■ **Work required**: Give the data again in full. Keep every line the same.

********************

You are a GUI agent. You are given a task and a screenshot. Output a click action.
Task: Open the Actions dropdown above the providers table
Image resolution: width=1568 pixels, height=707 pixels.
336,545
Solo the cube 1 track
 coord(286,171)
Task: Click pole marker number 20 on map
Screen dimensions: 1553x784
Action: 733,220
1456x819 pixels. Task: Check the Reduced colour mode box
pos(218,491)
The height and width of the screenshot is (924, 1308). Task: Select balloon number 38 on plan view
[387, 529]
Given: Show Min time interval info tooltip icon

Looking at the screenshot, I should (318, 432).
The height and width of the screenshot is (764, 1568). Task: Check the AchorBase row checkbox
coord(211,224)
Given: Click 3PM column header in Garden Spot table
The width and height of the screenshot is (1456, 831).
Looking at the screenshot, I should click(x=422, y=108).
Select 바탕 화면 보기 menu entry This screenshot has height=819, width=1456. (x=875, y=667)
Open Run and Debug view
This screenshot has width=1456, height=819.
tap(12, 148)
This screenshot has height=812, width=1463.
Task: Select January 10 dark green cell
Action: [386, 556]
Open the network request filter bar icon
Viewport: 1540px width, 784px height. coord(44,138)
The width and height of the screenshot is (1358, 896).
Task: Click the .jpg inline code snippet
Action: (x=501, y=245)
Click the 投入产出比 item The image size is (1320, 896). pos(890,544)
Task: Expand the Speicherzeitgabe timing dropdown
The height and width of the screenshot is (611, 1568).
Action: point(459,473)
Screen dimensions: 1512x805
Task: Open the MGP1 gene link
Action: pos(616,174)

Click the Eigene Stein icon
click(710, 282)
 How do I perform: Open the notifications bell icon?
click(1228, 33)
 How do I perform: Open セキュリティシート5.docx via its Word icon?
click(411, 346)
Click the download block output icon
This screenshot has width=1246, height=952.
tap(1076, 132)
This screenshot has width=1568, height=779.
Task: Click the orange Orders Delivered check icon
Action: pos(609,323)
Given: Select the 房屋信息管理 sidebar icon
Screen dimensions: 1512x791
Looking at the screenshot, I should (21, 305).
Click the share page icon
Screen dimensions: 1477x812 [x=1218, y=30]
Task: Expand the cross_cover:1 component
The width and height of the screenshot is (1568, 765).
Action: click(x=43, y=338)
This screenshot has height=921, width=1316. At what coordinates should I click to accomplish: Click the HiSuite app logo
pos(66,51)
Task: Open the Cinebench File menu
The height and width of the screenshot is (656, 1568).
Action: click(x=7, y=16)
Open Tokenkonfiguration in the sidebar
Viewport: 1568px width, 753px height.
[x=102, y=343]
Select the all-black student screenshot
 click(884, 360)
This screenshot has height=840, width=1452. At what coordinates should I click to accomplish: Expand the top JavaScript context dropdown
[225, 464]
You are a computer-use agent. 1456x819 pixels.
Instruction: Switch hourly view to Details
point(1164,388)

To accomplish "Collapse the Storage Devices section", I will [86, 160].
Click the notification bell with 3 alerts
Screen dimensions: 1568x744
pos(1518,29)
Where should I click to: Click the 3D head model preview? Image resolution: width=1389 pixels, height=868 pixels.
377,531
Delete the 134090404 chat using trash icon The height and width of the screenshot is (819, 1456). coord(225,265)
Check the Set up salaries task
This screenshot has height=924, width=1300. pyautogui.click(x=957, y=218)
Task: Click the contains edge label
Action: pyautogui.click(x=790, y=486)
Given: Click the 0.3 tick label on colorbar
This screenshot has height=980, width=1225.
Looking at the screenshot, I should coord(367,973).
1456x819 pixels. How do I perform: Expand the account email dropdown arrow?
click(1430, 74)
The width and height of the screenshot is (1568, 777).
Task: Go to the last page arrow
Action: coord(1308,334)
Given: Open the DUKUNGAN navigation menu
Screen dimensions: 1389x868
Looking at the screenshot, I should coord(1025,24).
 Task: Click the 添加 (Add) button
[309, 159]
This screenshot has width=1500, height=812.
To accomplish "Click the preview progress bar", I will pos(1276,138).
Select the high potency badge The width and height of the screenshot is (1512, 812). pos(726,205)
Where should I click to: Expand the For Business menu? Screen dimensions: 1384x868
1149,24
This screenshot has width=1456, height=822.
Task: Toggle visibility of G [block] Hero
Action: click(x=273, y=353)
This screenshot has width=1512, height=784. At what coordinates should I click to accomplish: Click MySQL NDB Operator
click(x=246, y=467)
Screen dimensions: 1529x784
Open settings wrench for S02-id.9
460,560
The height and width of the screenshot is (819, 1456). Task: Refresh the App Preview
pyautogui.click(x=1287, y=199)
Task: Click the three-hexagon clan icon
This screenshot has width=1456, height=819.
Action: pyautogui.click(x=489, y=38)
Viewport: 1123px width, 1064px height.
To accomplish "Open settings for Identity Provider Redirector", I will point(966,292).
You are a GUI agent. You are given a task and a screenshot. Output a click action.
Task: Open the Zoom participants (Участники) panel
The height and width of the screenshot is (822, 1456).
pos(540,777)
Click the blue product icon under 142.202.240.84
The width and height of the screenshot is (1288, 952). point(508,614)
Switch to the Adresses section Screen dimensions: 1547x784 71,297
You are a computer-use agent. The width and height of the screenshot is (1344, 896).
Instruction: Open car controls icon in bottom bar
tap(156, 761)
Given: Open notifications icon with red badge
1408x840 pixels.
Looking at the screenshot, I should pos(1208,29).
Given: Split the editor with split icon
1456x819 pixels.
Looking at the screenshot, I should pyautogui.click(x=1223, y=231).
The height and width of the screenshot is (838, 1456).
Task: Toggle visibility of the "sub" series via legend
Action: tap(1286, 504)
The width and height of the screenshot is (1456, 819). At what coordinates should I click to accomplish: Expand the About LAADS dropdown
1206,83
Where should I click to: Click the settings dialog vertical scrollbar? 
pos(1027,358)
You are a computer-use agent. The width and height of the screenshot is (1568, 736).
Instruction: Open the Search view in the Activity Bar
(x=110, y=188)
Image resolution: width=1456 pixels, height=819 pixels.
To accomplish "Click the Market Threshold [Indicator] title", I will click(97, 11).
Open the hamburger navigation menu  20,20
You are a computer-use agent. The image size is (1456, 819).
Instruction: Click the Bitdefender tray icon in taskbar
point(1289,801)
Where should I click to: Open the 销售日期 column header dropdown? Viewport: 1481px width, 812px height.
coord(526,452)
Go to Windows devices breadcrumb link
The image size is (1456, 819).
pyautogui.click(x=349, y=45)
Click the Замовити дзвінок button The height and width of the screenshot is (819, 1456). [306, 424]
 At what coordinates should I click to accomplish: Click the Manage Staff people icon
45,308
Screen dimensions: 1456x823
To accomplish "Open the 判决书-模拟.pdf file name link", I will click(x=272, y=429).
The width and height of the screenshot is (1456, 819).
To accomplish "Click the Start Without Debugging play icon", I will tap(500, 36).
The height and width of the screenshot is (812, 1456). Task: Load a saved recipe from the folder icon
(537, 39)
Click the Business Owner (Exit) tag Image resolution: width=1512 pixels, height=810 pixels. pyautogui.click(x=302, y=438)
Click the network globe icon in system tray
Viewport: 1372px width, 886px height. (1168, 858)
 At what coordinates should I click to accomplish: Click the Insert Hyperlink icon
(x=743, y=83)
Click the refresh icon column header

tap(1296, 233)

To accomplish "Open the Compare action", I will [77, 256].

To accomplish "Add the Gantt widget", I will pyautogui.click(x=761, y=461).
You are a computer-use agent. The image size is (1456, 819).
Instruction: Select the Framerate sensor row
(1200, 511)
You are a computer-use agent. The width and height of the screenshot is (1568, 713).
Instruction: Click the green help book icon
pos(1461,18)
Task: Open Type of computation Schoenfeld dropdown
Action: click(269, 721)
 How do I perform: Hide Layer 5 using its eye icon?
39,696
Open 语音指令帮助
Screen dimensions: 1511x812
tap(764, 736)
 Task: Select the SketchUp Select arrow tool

********************

■ **Solution for this task**:
You are a GUI agent. You are given a task and a screenshot. Output a click action.
Task: Open the Actions dropdown above the providers table
Image resolution: width=1568 pixels, height=707 pixels.
336,545
Solo the cube 1 track
 coord(286,171)
Task: Click pole marker number 20 on map
Screen dimensions: 1553x784
Action: 733,220
1456x819 pixels. Task: Check the Reduced colour mode box
pos(218,491)
The height and width of the screenshot is (924, 1308). Task: Select balloon number 38 on plan view
[387, 529]
Given: Show Min time interval info tooltip icon

Looking at the screenshot, I should (318, 432).
The height and width of the screenshot is (764, 1568). Task: Check the AchorBase row checkbox
coord(211,224)
Given: Click 3PM column header in Garden Spot table
The width and height of the screenshot is (1456, 831).
Looking at the screenshot, I should click(x=422, y=108).
Select 바탕 화면 보기 menu entry This screenshot has height=819, width=1456. (x=875, y=667)
Open Run and Debug view
This screenshot has width=1456, height=819.
tap(12, 148)
This screenshot has height=812, width=1463.
Task: Select January 10 dark green cell
Action: [386, 556]
Open the network request filter bar icon
Viewport: 1540px width, 784px height. coord(44,138)
The width and height of the screenshot is (1358, 896).
Task: Click the .jpg inline code snippet
Action: (x=501, y=245)
Click the 投入产出比 item The image size is (1320, 896). pos(890,544)
Task: Expand the Speicherzeitgabe timing dropdown
The height and width of the screenshot is (611, 1568).
Action: point(459,473)
Screen dimensions: 1512x805
Task: Open the MGP1 gene link
Action: pos(616,174)

Click the Eigene Stein icon
click(710, 282)
 How do I perform: Open the notifications bell icon?
click(1228, 33)
 How do I perform: Open セキュリティシート5.docx via its Word icon?
click(411, 346)
Click the download block output icon
This screenshot has width=1246, height=952.
tap(1076, 132)
This screenshot has width=1568, height=779.
Task: Click the orange Orders Delivered check icon
Action: pos(609,323)
Given: Select the 房屋信息管理 sidebar icon
Screen dimensions: 1512x791
Looking at the screenshot, I should (21, 305).
Click the share page icon
Screen dimensions: 1477x812 [x=1218, y=30]
Task: Expand the cross_cover:1 component
The width and height of the screenshot is (1568, 765).
Action: click(x=43, y=338)
This screenshot has height=921, width=1316. At what coordinates should I click to accomplish: Click the HiSuite app logo
pos(66,51)
Task: Open the Cinebench File menu
The height and width of the screenshot is (656, 1568).
Action: click(x=7, y=16)
Open Tokenkonfiguration in the sidebar
Viewport: 1568px width, 753px height.
[x=102, y=343]
Select the all-black student screenshot
 click(884, 360)
This screenshot has height=840, width=1452. At what coordinates should I click to accomplish: Expand the top JavaScript context dropdown
[225, 464]
You are a computer-use agent. 1456x819 pixels.
Instruction: Switch hourly view to Details
point(1164,388)

To accomplish "Collapse the Storage Devices section", I will [86, 160].
Click the notification bell with 3 alerts
Screen dimensions: 1568x744
pos(1518,29)
Where should I click to: Click the 3D head model preview? Image resolution: width=1389 pixels, height=868 pixels.
377,531
Delete the 134090404 chat using trash icon The height and width of the screenshot is (819, 1456). coord(225,265)
Check the Set up salaries task
This screenshot has height=924, width=1300. pyautogui.click(x=957, y=218)
Task: Click the contains edge label
Action: pyautogui.click(x=790, y=486)
Given: Click the 0.3 tick label on colorbar
This screenshot has height=980, width=1225.
Looking at the screenshot, I should coord(367,973).
1456x819 pixels. How do I perform: Expand the account email dropdown arrow?
click(1430, 74)
The width and height of the screenshot is (1568, 777).
Task: Go to the last page arrow
Action: coord(1308,334)
Given: Open the DUKUNGAN navigation menu
Screen dimensions: 1389x868
Looking at the screenshot, I should coord(1025,24).
 Task: Click the 添加 (Add) button
[309, 159]
This screenshot has width=1500, height=812.
To accomplish "Click the preview progress bar", I will pos(1276,138).
Select the high potency badge The width and height of the screenshot is (1512, 812). pos(726,205)
Where should I click to: Expand the For Business menu? Screen dimensions: 1384x868
1149,24
This screenshot has width=1456, height=822.
Task: Toggle visibility of G [block] Hero
Action: click(x=273, y=353)
This screenshot has width=1512, height=784. At what coordinates should I click to accomplish: Click MySQL NDB Operator
click(x=246, y=467)
Screen dimensions: 1529x784
Open settings wrench for S02-id.9
460,560
The height and width of the screenshot is (819, 1456). Task: Refresh the App Preview
pyautogui.click(x=1287, y=199)
Task: Click the three-hexagon clan icon
This screenshot has width=1456, height=819.
Action: pyautogui.click(x=489, y=38)
Viewport: 1123px width, 1064px height.
To accomplish "Open settings for Identity Provider Redirector", I will point(966,292).
You are a GUI agent. You are given a task and a screenshot. Output a click action.
Task: Open the Zoom participants (Участники) panel
The height and width of the screenshot is (822, 1456).
pos(540,777)
Click the blue product icon under 142.202.240.84
The width and height of the screenshot is (1288, 952). point(508,614)
Switch to the Adresses section Screen dimensions: 1547x784 71,297
You are a computer-use agent. The width and height of the screenshot is (1344, 896).
Instruction: Open car controls icon in bottom bar
tap(156, 761)
Given: Open notifications icon with red badge
1408x840 pixels.
Looking at the screenshot, I should pos(1208,29).
Given: Split the editor with split icon
1456x819 pixels.
Looking at the screenshot, I should pyautogui.click(x=1223, y=231).
The height and width of the screenshot is (838, 1456).
Task: Toggle visibility of the "sub" series via legend
Action: tap(1286, 504)
The width and height of the screenshot is (1456, 819). At what coordinates should I click to accomplish: Expand the About LAADS dropdown
1206,83
Where should I click to: Click the settings dialog vertical scrollbar? 
pos(1027,358)
You are a computer-use agent. The width and height of the screenshot is (1568, 736).
Instruction: Open the Search view in the Activity Bar
(x=110, y=188)
Image resolution: width=1456 pixels, height=819 pixels.
To accomplish "Click the Market Threshold [Indicator] title", I will click(97, 11).
Open the hamburger navigation menu  20,20
You are a computer-use agent. The image size is (1456, 819).
Instruction: Click the Bitdefender tray icon in taskbar
point(1289,801)
Where should I click to: Open the 销售日期 column header dropdown? Viewport: 1481px width, 812px height.
coord(526,452)
Go to Windows devices breadcrumb link
The image size is (1456, 819).
pyautogui.click(x=349, y=45)
Click the Замовити дзвінок button The height and width of the screenshot is (819, 1456). [306, 424]
 At what coordinates should I click to accomplish: Click the Manage Staff people icon
45,308
Screen dimensions: 1456x823
To accomplish "Open the 判决书-模拟.pdf file name link", I will click(x=272, y=429).
The width and height of the screenshot is (1456, 819).
To accomplish "Click the Start Without Debugging play icon", I will tap(500, 36).
The height and width of the screenshot is (812, 1456). Task: Load a saved recipe from the folder icon
(537, 39)
Click the Business Owner (Exit) tag Image resolution: width=1512 pixels, height=810 pixels. pyautogui.click(x=302, y=438)
Click the network globe icon in system tray
Viewport: 1372px width, 886px height. (1168, 858)
 At what coordinates should I click to accomplish: Click the Insert Hyperlink icon
(x=743, y=83)
Click the refresh icon column header

tap(1296, 233)

To accomplish "Open the Compare action", I will [77, 256].

To accomplish "Add the Gantt widget", I will pyautogui.click(x=761, y=461).
You are a computer-use agent. The image size is (1456, 819).
Instruction: Select the Framerate sensor row
(1200, 511)
You are a computer-use agent. The width and height of the screenshot is (1568, 713).
Instruction: Click the green help book icon
pos(1461,18)
Task: Open Type of computation Schoenfeld dropdown
Action: click(269, 721)
 How do I perform: Hide Layer 5 using its eye icon?
39,696
Open 语音指令帮助
Screen dimensions: 1511x812
tap(764, 736)
 Task: Select the SketchUp Select arrow tool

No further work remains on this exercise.